> [REQUIREMENT]
Please copy out each line of the listing that contains the word "agent".

[Opening INPUT MATERIAL section]

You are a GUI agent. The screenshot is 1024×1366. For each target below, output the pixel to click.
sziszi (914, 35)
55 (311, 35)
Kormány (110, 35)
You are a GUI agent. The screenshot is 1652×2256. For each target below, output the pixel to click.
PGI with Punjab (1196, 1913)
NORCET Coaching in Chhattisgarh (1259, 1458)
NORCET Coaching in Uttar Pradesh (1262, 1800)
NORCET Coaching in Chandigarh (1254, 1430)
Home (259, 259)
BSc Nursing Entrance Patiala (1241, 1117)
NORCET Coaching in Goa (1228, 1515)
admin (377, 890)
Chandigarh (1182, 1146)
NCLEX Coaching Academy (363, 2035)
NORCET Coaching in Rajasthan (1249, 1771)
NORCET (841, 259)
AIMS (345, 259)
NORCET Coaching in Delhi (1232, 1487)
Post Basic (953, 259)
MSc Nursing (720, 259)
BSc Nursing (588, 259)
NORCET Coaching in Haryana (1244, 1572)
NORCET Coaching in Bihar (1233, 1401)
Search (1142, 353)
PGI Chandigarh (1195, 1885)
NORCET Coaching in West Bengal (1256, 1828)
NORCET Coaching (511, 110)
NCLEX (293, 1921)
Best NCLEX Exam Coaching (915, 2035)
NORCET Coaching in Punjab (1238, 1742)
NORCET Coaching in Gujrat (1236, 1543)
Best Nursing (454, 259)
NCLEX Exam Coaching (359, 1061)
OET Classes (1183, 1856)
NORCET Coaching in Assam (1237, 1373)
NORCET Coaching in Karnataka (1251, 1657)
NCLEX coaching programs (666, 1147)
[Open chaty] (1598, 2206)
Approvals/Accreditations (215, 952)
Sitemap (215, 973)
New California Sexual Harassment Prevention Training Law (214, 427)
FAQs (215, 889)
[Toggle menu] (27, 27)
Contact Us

[Closing INPUT MATERIAL section]

> [ANSWER]
You are a GUI agent. The screenshot is 1024×1366. For each target below, output the pixel to click.
You are a GUI agent. The screenshot is 1652×2256. For each target below, output the pixel to click.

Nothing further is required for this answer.